Giovanni Allevi si racconta: l'AlbumStory su TIMMUSIC

Giovanni Allevi si racconta: l'AlbumStory su TIMMUSIC

Giovanni Allevi presenta il suo nuovo album, Equilibrium, composto assieme all’Orchestra Sinfonica Italiana e con la partecipazione di Jeffrey Biegel, in con l'AlbumStory su TIMMUSIC: “Non ho mai cercato l’immediatezza nella musica, ho sempre cercato di scrivere una musica che interpellasse l’ascoltatore e gli chiedesse di tornare ancora una volta ad ascoltare e capire quel che accadeva, i vari passaggi, i momenti, racconta il pianista.“Magari mi perdo l’immediatezza, ma - si sa - noi artisti siamo folli.”

 

“Sono convinto che dentro ognuno di noi ci sia un talento, non nel senso del talento dei talent, quello che vediamo di eccezionale, qualcosa che deve battere gli altri in un senso competitivo, perché questo è invece il concetto comune che poi mi crea ansia", dice di "Born to fly". “Questo elemento ipercompetitivo mi sembra sia particolarmente accentuato nel talent, ma il talento che intendo io è come lo intende Platone cioè la nostra massima realizzazione, quello che noi siamo portati ad essere, la nostra ideale realizzazione. Se io sono portato per fare il parrucchiere, io sarò ol parrucchiere. Quello è il talento che si manifesta, non perché sarò il parrucchiere più bravo del mondo, sarò io e basta. Indipendentemente dagli applausi e soprattutto da quello che ci dicono gli altri: se io per natura voglio fare quello non posso fare altro perché ho delle pressioni sociali che mi indicano altre strade: è Bello quando finalmente ci accorgiamo di questo nostro talento e decidiamo di seguirlo”

“Oxigen è un esperimento: al teatro Al Verme di Milano, quando l’ho eseguito la prima volta, mi sono accorto che non ha funzionato", continua. "Noi ansiosi abbiamo il respiro corto e l’affanno. Allora ho iniziato prima a respirare mentre nella mente componevo questo brano, ed ho adattato la sua ritmica, il suo movimento al respiro e quando lo eseguo al piano, sento proprio il mio respiro dilatarsi e tornare quindi aperto.
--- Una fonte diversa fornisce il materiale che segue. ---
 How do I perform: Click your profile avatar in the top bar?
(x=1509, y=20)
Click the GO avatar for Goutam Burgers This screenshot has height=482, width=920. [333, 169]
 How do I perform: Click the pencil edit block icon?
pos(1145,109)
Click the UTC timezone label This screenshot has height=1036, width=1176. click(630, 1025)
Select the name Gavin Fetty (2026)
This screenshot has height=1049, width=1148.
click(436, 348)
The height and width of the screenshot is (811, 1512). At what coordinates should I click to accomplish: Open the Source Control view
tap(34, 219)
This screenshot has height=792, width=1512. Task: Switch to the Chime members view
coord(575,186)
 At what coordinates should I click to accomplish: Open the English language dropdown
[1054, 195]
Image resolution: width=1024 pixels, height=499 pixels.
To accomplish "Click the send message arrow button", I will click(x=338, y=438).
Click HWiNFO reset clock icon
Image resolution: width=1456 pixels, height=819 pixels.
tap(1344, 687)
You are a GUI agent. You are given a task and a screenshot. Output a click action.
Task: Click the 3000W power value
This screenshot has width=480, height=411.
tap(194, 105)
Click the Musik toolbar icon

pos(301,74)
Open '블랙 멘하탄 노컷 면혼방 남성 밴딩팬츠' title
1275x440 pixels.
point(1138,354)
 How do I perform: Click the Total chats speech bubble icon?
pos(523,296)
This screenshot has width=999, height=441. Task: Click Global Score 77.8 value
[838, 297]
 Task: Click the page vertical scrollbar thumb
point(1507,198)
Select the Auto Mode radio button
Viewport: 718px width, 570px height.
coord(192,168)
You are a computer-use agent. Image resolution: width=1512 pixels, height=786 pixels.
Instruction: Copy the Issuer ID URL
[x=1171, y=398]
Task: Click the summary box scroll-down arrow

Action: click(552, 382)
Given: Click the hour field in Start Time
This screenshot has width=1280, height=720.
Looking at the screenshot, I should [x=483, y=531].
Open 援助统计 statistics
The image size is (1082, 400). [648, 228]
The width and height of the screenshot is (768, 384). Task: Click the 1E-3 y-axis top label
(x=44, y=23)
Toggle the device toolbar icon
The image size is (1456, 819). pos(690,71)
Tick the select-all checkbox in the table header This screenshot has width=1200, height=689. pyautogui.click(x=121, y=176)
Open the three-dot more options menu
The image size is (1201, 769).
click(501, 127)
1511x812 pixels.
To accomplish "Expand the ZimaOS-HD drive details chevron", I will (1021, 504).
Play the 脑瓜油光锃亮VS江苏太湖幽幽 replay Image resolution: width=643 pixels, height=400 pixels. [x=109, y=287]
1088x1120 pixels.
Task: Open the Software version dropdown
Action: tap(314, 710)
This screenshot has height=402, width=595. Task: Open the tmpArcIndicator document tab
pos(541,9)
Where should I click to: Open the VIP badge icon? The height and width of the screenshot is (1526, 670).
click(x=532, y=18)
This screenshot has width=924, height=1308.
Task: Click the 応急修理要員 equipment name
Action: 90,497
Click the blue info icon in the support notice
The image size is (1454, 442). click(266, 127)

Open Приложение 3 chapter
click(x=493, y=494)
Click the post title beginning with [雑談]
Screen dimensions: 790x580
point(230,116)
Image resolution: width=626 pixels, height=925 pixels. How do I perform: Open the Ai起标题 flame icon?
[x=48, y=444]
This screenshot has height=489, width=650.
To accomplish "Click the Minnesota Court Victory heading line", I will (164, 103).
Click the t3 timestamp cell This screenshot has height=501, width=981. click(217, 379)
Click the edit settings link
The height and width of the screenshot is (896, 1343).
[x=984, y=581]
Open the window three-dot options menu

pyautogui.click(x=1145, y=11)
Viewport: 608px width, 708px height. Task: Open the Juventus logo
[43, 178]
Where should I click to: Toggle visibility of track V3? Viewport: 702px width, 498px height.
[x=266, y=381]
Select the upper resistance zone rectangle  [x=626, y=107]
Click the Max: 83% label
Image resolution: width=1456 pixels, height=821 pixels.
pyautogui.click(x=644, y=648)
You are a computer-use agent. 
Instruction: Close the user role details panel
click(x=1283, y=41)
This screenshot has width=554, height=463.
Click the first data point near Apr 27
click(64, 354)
L’obiettivo era proprio quello di riuscire a comunicare il mio voler respirare anche all’ascoltatore.”

“Ho pianto dopo l’intervento agli occhi perché avevo capito che sarebbe cambiata la mia esistenza, da quel momento, però ho scelto di continuare quel concerto e quindi il mio destino", dice invece di "No more tears". Ho smesso di piangere, è stata l’ultima volta che ho pianto, per la mia vista che se ne è andata, e a quel senso di scoraggiamento è subentrato invece un sentimento di eroismo, l’idea di non arrendersi mai, anche se la vita ti mette davanti delle difficoltà, l’idea comunque di vedere oltre quelle difficoltà, di capire un nuovo senso nascosto che si sta aprendo grazie a quella difficoltà. Per questo ho scritto No More Tears, dove c’è una ritmica che sta a significare una determinazione verso il raggiungimento dei nostri sogni.”

 “L’idea che esistano mondi differenti, che vadano oltre la quotidianità e sono lì ad attenderci, soltanto nel momento in cui noi decidiamo di aprire lo sguardo verso di loro", dice di "Relativity". In questo caso è il mondo rappresentato da un eccesso di lentezza - questo è uno dei brani più lenti che io abbia mai scritto e pensato - . Talmente lento da essere quasi inascoltabile per il suo modo di procedere, però nel momento in cui ci adattiamo alla sua lentezza, dopo il terzo, quarto ascolto, ci accorgiamo della forza strutturale di questo brano, del fatto che il corale di cui è costituito, contiene delle note in acuto che tratteggiano una melodia, non immediatamente riconoscibile, soltanto dopo diversi ascolti.”